* Instrucciones *
Nombra a las mujeres que, según el texto sobre la revista Azor, integraban el núcleo fundador de la publicación.

La revista fue concebida como punto de encuentro y, de hecho, en sus páginas publicaron, entre otros, al propio Ramponi, Alfonso Sola González, Ricardo Tudela, Américo Calí… junto a Armando Tejada Gómez, Víctor Hugo Cúneo, y es destacable además la presencia de tres mujeres que constituyen el núcleo fundador, responsable de la puesta en acto de la iniciativa: la propia Graciela, Elena Jancarik (con quien Maturo compartió la dirección) y Fanny Polimeni, a quien Graciela Maturo en la entrevista citada califica como “buena poeta un poco más joven”, cuya obra, empero, no ha logrado gran trascendencia.
Otro de los objetivos que se proponía el grupo “Amigos de la Poesía”, responsable de la publicación, consistía en promover recitales poéticos, que se realizaban primeramente en la Biblioteca San Martín, pero que se replicaban en distintos puntos de la provincia, hecho destacado en una nota aparecida en la revista, titulada “Se extiende la acción cultural abarcando el mapa de Mendoza”, del 9 de noviembre de 1958: “En poesía, ¿de qué modo sino a través del libro de incursión aislada entraron los poetas mendocinos a la profundidad de la tierra que representan los departamentos? Ahora la comunicación es más completa, actual, viva a través de Amigos de la Poesía” (cf. Varela, 2017).
De los colaboradores incluidos en la revista algunos gozaban ya de reconocido prestigio; otros lo alcanzaron después, y seguramente la publicación coadyubó al reconocimiento de sus méritos; otros, no lograron mayor trascendencia; algunos, finalmente, como la propia Graciela, continuaron con una labor creativa sostenida a lo largo de los años, pero en cierto modo oculta por su monumental obra docente y crítica.
Lo que es interesante destacar también es que las fechas de arranque y finalización de la revista Azor coinciden con la publicación de los dos primeros poemarios de Graciela Maturo: Un viento hecho de pájaros, edición Laurel, Córdoba (Argentina), de 1958 y El Rostro, Montevideo, 1961, con prólogo de Carlos Mastronardi, reeditado por Ciudad Gótica, Rosario, 2007.
Precisamente de este último libro, en su primera edición, y de un ejemplar dedicado al poeta sanrafaelino Juan Solano Luis, “quien tuvo generosas palabras para algunas de estas líneas que intentan una aproximación a la poesía”, extraigo una breves líneas que dan cuenta del extraordinario don poético de esta mujer, a quien todos los que fuimos estudiantes de Letras en la UNCuyo, tanto le debemos, a través del magisterio directo ejercido a través de cursos, seminarios y conferencias y, sobre todo a la impronta que su extensa obra crítica dejó en estudios dedicados, por ejemplo, a la fenomenología y a la hermenéutica, a autores como Leopoldo Marechal, al movimiento surrealista en la literatura argentina y, en sus últimos años, a los estudios coloniales.
En el poemario mencionado, transido por la suave melancolía del fugit irreparabile tempus, leemos -no obstante- la esperanza de un regreso: “Volveré a los parajes que anduvieron mis pasos / entre piedras antiguas o entre muros / dulces, perecederos… / Acaso volveré, desterrada y ardiente / a mi jardín de hierro” (pp. 18-19). Segura trascendencia de una poesía aquilata en el sentimiento: “olvidada late la semilla / del corazón y un día se remonta / a su cauce dormido” (p. 17), acendrada en el pregusto de la muerte: “Hasta que solo quede de unos cuerpos que amaron / este yerto tesoro, la ceniza” (p. 28) y expresada, por sobre todo, en bellísimas imágenes.

* Datos extraídos *
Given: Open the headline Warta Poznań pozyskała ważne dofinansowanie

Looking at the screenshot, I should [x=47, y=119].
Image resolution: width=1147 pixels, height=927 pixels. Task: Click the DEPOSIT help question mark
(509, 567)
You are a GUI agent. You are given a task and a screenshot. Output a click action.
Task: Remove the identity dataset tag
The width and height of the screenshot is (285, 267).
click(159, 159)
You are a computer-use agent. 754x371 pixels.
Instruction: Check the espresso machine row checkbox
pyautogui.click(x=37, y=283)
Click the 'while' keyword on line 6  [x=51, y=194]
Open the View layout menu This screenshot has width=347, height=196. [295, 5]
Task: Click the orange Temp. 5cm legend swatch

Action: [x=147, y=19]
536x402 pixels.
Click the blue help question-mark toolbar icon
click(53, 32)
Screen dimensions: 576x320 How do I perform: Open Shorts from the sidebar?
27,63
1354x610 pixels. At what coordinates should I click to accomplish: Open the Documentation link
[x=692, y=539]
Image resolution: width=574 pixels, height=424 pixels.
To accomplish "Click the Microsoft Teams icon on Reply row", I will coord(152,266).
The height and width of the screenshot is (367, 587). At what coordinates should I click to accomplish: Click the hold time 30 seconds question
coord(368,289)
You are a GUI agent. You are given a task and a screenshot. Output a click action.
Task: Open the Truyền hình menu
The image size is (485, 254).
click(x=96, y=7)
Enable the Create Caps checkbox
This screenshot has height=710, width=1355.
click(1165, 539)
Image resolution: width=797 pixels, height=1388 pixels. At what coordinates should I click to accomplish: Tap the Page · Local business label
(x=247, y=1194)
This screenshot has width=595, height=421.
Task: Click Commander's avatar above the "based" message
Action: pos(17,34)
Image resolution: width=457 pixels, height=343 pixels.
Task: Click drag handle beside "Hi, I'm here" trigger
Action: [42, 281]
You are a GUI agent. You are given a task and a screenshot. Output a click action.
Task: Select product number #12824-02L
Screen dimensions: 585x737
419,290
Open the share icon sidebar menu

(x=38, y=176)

* Respuesta *
Graciela Maturo, Elena Jancarik y Fanny Polimeni.